• Screenshot grounding data:
== Segment start ==
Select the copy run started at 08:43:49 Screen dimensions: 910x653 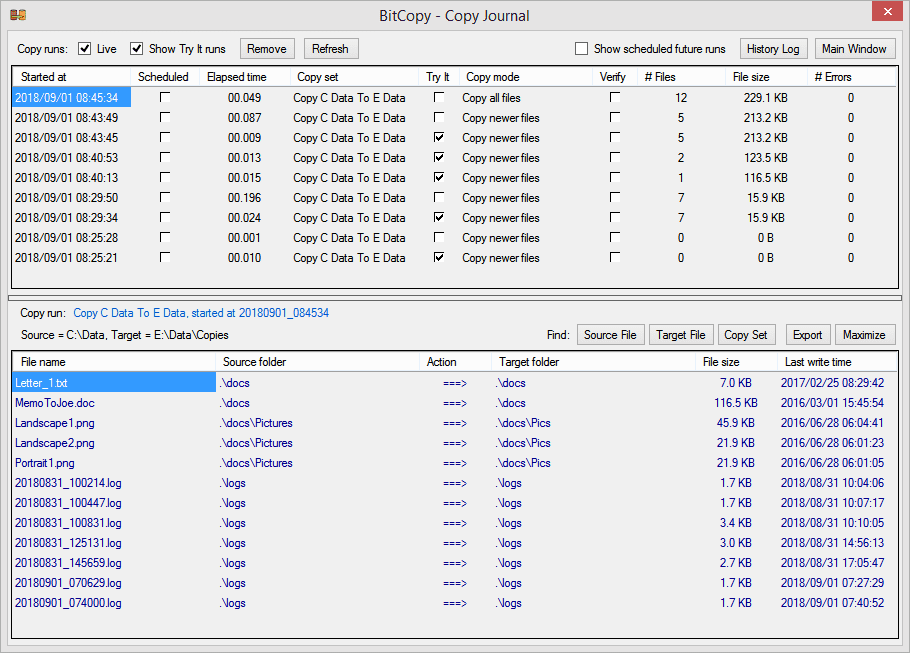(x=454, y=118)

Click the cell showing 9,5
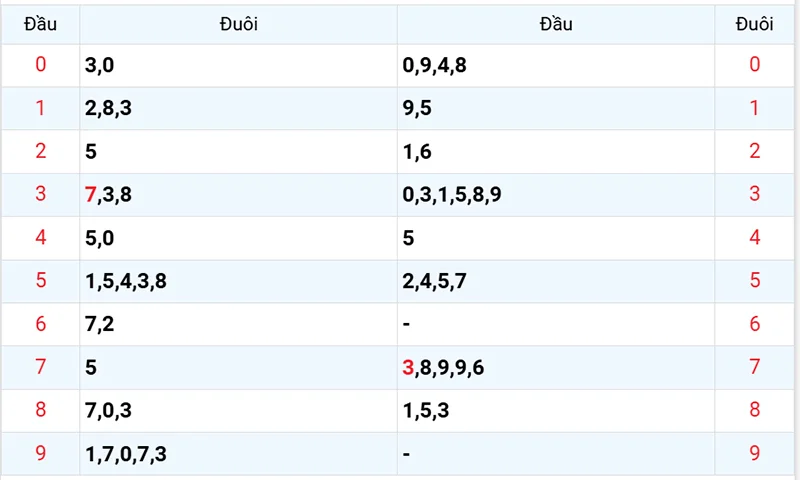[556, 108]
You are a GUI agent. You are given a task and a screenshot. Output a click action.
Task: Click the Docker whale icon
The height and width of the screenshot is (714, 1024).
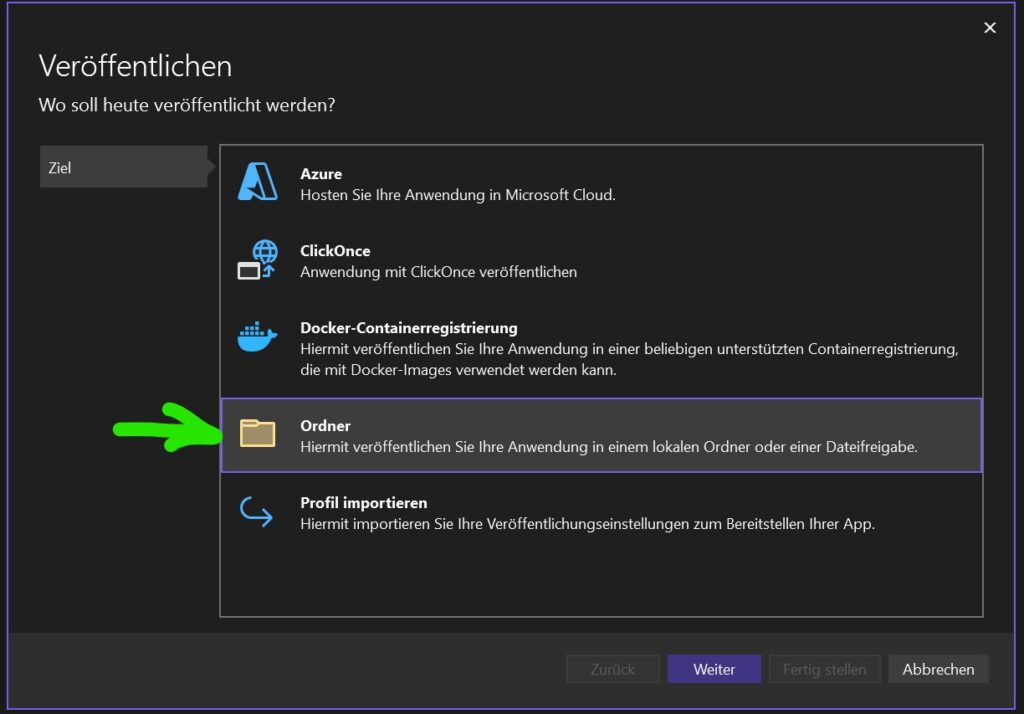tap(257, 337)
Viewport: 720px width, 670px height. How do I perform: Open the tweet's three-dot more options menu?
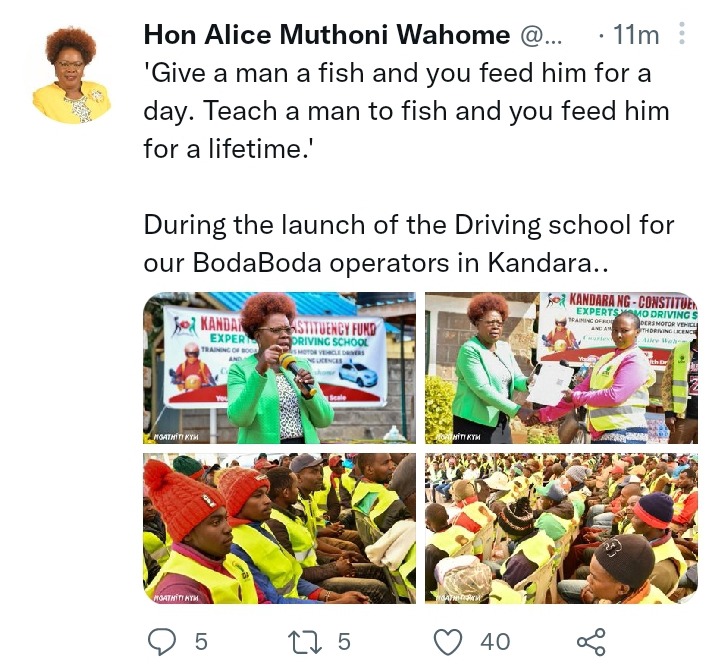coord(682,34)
== Segment end ==
Leave out the pictures, and write out exactly the lines from the line containing "You are a GUI" through the end of the records above.

You are a GUI agent. You are given a task and a screenshot. Output a click action.
Task: Click the Docker whale icon
The height and width of the screenshot is (714, 1024).
tap(257, 337)
Viewport: 720px width, 670px height. How do I perform: Open the tweet's three-dot more options menu?
coord(682,34)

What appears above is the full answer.